The guidance is of moderate technical complexity for senior information technology decision makers, operational technology (OT) operators, network administrators, network operators, and critical infrastructure providers within medium to large organizations. Written for those with a basic understanding of event logging, the best practices and recommendations cover cloud services, enterprise networks, enterprise mobility, and OT networks.
The key factors organizations should consider when pursuing logging best practices are:
(1) Enterprise approved logging policy;
(2) Centralized log access and correlation;
(3) Secure storage and log integrity; and
(4) Detection strategy for relevant threats.

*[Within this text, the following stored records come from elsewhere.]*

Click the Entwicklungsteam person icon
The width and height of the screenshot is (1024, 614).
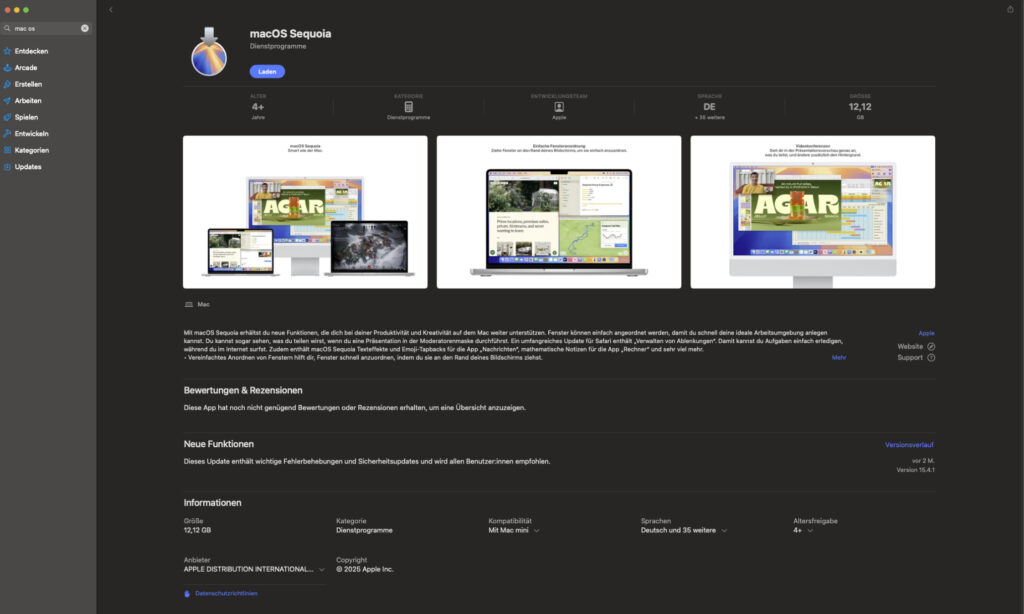tap(559, 106)
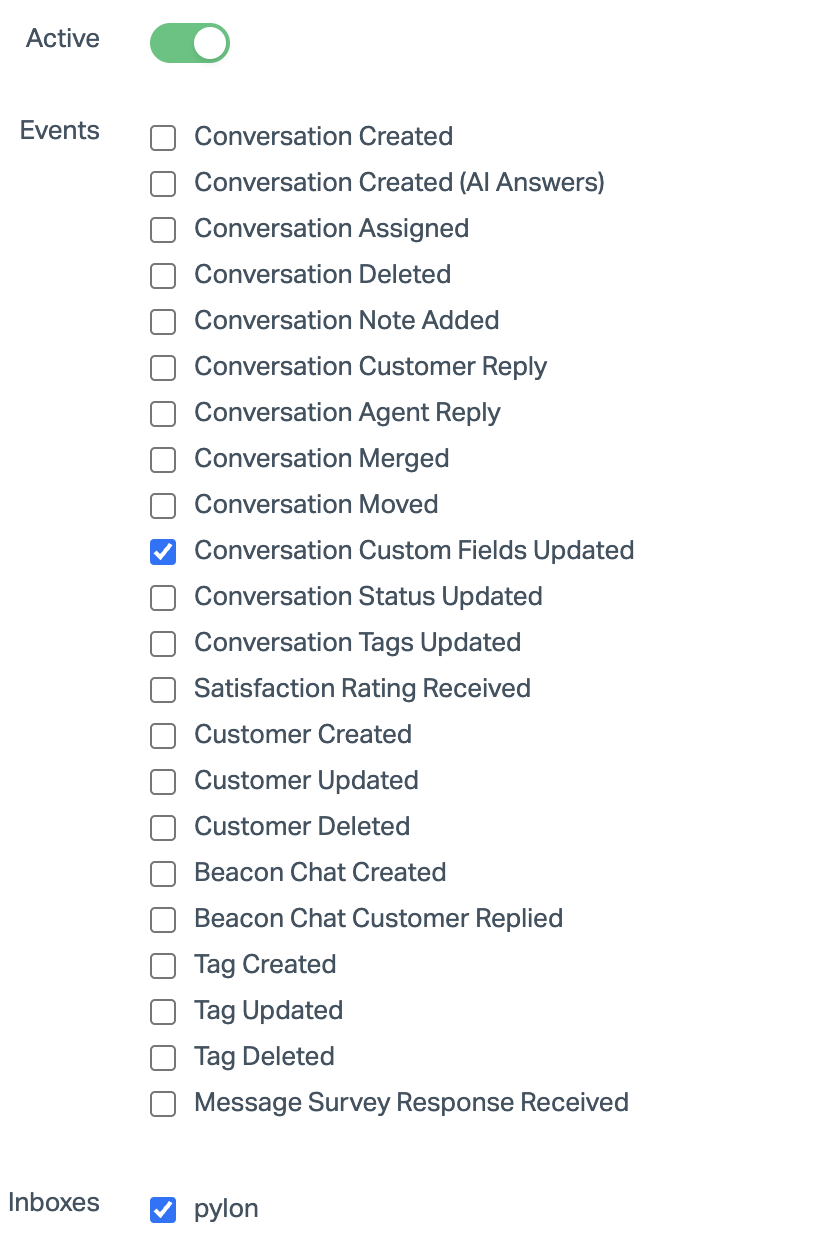Image resolution: width=830 pixels, height=1246 pixels.
Task: Enable Conversation Status Updated event
Action: tap(163, 598)
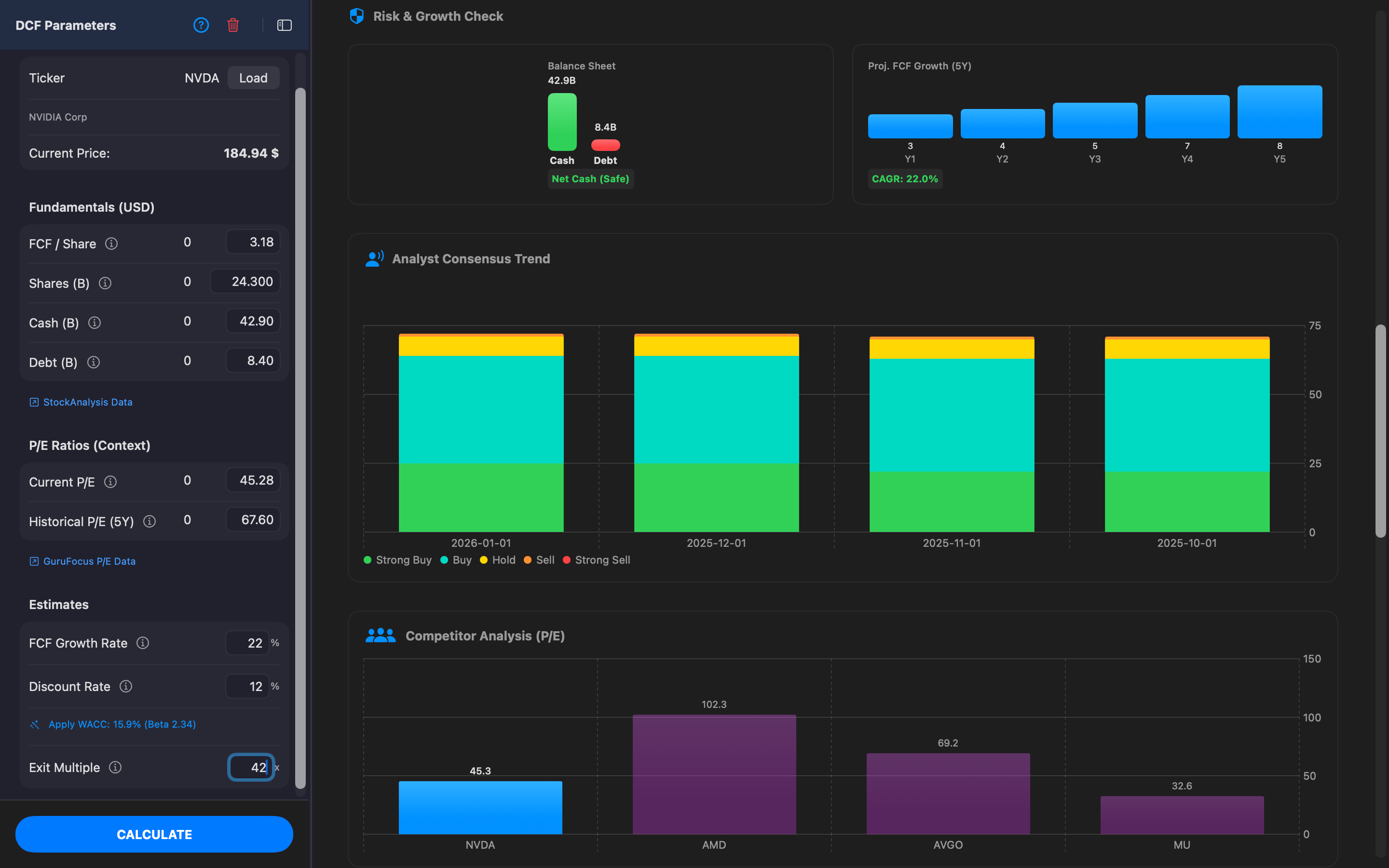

Organizations are encouraged to review the best practices in this guide and implement recommended actions which can help detect malicious activity, behavioral anomalies and compromised networks, devices, or accounts.
ACTIVE INDUSTRY THREATS
Ivanti Vulnerabilities (01/19/24) - CISA has issued Emergency Directive (ED) 24-01 Mitigate Ivanti Connect Secure and Ivanti Policy Secure Vulnerabilities in response to active vulnerabilities in the following Ivanti products: Ivanti Connect Secure and Ivanti Policy Secure. ED 24-01 directs all Federal Civilian Executive Branch (FCEB) agencies running Ivanti Connect Secure and Ivanti Policy Secure to: Implement the mitigations as detailed in the ED; Report indications of compromise to CISA; Remove compromised products from agency networks and follow the ED’s comprehensive instructions for restoring and bringing the products back into service; Apply the updates to the products within 48 hours of Ivanti releasing the updates; Provide CISA with a report that includes: a complete inventory of all instances of Ivanti Connect Secure and Ivanti Policy Secure products on agency networks, and details on actions taken and results. Although this directive is only for FCEB agencies, CISA strongly encourages all organizations to address the vulnerabilities in Ivanti Connect Secure and Ivanti Policy Secure. For additional details, see CISA’s Alert, Ivanti Releases Security Update for Connect Secure and Policy Secure Gateways, which CISA will update with further mitigations and patches as these become available.